The Criminal Justice and Courts Act 2015 received royal assent on 12 February 2015. The Secretary of State has now set the dates of commencement for various sections within the Act.

For personal injury practitioners, sections 57-61 of the Act are of particular importance. These sections will come into force on 13 April 2015 and will apply to all proceedings started by the issue of a claim form on or after that date. Stratos Gatzouris reminds us as to what the Act includes and comments on its likely impact.

Striking out personal injury claims

Section 57 of the Act places an obligation on judges to strike out claims for personal injury where the claimant in the primary or related claim is found to have been fundamentally dishonest. This strike out provision will apply in all claims for personal injury unless the claimant would suffer substantial injustice as a result.

The section extends beyond primary claims for personal injury to include related claims for those supporting a fundamentally dishonest primary claim. This will cover genuine occupants supporting claims of bogus vehicle occupants in road traffic accidents. The section provides that, even though the personal injury claims will be struck out in their entirety, the value of any genuine element of the claim will be recorded in the court order. Any costs order in favour of the defendant will be reduced by that amount. This amount will also be used to assist the court in appeal proceedings, and in any subsequent prosecution or contempt of court proceedings.

Section 57 will come into force on 13 April 2015, and will apply to all proceedings started by the issue of a claim form on or after that date.

Rules against inducements

Sections 58-61 of the Act prohibit legal services providers from offering inducements to make personal injury claims. The prohibition covers both monetary and non-monetary inducements such as welcome payments, free gifts and cash advances. It will apply to various regulated legal service providers as defined in the Act, including solicitors, legal executives and barristers. Enforcement will fall to the relevant regulators. This section extends the earlier ban on claims management companies from offering inducements. It is hoped that extending the ban to legal services providers will reduce the volume of weaker claims and protect claimants from misleading advertising.

The ban under Section 58 will come into effect on 13 April 2015.

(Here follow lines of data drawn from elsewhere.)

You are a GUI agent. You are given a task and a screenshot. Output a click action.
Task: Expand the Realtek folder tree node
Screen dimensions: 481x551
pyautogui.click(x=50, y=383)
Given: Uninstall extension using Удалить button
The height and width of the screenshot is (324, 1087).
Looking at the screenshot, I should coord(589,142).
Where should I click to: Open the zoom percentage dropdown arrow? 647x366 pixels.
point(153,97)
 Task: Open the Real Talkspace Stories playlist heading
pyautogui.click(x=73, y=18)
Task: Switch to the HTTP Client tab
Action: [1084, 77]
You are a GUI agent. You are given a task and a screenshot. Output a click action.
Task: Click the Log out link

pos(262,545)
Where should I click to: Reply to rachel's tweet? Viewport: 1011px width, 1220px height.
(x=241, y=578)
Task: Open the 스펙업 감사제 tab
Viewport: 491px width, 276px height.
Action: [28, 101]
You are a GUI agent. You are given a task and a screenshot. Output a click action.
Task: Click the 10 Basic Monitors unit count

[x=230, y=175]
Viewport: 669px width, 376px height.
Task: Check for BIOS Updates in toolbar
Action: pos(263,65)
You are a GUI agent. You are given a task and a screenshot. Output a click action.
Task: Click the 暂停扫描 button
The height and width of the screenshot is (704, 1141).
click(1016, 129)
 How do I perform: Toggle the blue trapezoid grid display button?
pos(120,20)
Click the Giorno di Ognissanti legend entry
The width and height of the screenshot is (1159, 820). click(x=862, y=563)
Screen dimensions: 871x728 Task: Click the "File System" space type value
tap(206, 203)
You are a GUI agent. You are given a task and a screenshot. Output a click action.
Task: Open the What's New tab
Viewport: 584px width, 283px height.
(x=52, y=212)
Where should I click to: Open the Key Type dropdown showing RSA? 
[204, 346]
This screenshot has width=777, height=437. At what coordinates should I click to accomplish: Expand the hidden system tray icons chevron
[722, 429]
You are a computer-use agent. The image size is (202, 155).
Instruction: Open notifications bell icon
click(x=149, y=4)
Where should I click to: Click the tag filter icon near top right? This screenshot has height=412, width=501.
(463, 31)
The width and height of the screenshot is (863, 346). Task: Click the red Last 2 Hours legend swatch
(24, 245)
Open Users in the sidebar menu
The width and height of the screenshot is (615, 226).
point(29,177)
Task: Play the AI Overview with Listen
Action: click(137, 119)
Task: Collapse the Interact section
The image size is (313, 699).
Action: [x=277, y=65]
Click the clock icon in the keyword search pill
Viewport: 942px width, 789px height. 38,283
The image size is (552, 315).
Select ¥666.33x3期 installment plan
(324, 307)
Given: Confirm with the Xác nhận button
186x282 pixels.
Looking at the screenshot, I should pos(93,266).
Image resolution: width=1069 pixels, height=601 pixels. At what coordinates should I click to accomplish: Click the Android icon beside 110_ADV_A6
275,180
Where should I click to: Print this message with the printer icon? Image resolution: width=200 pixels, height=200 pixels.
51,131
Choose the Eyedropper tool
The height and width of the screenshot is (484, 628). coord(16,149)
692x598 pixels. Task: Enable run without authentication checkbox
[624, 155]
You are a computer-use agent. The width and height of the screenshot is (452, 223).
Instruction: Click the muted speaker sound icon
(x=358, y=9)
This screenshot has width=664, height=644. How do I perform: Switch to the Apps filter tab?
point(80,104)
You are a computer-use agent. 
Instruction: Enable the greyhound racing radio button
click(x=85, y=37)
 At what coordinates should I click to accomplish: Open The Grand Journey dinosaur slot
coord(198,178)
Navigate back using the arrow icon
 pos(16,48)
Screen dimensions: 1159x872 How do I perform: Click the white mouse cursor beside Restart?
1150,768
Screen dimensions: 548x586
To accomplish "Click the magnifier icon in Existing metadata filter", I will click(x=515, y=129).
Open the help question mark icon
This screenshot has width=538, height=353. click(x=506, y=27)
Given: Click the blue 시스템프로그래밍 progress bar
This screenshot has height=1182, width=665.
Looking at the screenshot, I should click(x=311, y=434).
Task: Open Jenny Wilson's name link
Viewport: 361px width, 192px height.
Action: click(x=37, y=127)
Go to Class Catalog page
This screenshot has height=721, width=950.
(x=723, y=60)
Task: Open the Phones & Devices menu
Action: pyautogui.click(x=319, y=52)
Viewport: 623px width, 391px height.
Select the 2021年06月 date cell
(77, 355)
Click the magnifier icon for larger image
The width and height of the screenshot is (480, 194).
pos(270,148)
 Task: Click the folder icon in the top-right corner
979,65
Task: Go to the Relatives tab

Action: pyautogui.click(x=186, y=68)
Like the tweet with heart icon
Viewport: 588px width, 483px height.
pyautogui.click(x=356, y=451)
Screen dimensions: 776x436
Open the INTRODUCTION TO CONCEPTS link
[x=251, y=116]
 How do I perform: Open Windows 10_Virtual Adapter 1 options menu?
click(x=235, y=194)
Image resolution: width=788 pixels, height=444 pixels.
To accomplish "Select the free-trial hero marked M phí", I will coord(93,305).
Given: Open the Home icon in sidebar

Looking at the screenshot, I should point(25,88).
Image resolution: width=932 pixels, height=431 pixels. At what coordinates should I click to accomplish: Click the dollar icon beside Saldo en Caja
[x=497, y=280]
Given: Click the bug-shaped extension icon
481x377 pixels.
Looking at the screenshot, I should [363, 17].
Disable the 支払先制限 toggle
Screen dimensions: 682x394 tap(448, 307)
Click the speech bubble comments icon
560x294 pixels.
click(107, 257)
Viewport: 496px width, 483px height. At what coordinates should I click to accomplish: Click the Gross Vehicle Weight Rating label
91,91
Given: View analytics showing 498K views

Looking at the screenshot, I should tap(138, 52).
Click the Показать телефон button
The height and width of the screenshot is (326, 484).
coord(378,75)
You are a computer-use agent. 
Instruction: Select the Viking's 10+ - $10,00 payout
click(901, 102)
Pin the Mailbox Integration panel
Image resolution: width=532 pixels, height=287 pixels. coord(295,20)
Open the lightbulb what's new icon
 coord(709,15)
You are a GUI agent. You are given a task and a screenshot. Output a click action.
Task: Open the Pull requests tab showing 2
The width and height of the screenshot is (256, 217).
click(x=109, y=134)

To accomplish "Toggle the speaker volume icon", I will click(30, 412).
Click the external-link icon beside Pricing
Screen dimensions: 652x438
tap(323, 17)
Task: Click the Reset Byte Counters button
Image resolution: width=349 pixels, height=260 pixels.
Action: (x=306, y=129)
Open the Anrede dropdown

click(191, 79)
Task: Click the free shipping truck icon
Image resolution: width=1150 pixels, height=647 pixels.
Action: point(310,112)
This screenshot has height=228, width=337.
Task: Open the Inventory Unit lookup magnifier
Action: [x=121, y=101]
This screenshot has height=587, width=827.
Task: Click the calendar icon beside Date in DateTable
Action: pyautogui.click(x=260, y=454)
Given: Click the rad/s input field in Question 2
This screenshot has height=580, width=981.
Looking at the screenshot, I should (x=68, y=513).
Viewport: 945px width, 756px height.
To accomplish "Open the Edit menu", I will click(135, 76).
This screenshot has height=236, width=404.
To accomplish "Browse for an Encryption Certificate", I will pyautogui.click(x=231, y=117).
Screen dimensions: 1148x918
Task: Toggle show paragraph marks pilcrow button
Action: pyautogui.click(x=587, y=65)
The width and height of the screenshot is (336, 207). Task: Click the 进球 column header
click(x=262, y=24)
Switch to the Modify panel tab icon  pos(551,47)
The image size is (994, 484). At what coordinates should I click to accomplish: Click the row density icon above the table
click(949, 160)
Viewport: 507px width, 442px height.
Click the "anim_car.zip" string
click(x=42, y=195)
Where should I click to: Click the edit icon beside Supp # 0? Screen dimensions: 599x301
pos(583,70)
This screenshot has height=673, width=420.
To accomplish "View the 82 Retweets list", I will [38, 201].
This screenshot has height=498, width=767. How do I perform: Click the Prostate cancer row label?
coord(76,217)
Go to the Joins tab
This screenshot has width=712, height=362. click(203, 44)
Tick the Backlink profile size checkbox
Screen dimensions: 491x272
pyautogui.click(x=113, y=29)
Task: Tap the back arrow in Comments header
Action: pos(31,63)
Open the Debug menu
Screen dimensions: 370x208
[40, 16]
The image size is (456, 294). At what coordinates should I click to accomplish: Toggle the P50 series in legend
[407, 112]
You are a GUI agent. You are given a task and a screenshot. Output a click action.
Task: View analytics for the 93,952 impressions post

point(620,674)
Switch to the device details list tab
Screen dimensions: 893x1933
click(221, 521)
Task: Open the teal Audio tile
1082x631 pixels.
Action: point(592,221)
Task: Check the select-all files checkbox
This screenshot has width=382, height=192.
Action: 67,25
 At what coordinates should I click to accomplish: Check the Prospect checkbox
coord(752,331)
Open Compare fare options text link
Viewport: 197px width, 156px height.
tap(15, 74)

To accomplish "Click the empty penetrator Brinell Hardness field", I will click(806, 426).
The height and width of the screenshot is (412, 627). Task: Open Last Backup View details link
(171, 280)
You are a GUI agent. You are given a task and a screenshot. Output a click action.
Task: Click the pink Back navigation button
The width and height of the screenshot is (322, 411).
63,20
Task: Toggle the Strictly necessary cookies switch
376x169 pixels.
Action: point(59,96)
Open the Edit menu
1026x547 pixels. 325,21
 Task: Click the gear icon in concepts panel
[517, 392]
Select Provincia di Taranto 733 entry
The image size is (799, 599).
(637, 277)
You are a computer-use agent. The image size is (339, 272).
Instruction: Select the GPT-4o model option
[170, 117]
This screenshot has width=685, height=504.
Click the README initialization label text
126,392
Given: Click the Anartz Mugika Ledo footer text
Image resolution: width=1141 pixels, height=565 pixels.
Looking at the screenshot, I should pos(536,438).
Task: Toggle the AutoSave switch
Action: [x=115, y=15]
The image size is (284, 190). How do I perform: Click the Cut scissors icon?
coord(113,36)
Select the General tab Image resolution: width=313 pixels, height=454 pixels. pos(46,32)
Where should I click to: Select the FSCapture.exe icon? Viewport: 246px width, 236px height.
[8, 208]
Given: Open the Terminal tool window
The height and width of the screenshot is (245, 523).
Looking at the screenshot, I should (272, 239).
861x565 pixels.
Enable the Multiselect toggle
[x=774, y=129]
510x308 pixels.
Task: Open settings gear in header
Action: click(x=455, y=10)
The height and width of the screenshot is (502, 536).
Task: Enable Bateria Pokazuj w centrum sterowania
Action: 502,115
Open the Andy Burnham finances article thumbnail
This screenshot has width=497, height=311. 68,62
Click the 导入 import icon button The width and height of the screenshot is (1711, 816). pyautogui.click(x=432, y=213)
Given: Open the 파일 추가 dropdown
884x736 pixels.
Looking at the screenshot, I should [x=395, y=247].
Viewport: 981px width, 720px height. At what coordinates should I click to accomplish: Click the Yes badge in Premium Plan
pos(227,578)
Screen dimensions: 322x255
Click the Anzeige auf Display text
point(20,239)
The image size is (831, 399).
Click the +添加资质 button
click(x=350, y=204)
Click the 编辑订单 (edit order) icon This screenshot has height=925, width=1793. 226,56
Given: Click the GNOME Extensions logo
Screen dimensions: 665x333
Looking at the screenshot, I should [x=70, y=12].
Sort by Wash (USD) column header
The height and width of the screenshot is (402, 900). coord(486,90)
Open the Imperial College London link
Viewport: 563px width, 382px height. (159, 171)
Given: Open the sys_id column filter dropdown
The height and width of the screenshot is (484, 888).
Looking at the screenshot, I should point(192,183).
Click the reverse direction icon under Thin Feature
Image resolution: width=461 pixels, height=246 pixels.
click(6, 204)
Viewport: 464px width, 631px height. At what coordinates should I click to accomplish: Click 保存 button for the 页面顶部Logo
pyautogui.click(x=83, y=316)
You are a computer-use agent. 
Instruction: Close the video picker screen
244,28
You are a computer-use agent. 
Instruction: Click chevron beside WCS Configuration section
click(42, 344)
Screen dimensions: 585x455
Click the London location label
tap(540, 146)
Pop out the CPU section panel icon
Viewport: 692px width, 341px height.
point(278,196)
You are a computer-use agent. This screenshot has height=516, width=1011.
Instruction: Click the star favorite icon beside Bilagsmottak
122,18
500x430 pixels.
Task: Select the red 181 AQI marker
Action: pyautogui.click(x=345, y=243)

There remains some ambiguity regarding how the provisions, especially section 57, will work in practice. It may be some time before we see the true effect of section 57 applications at trial. However, it will be interesting to see whether and how often these applications accompany requests for summary judgment. What we do know is that the parameters of the section, particularly the definitions of fundamental dishonesty and substantial injustice will not be set until these sections are tested and applied by the courts. Even then, it is likely to be an evolving picture.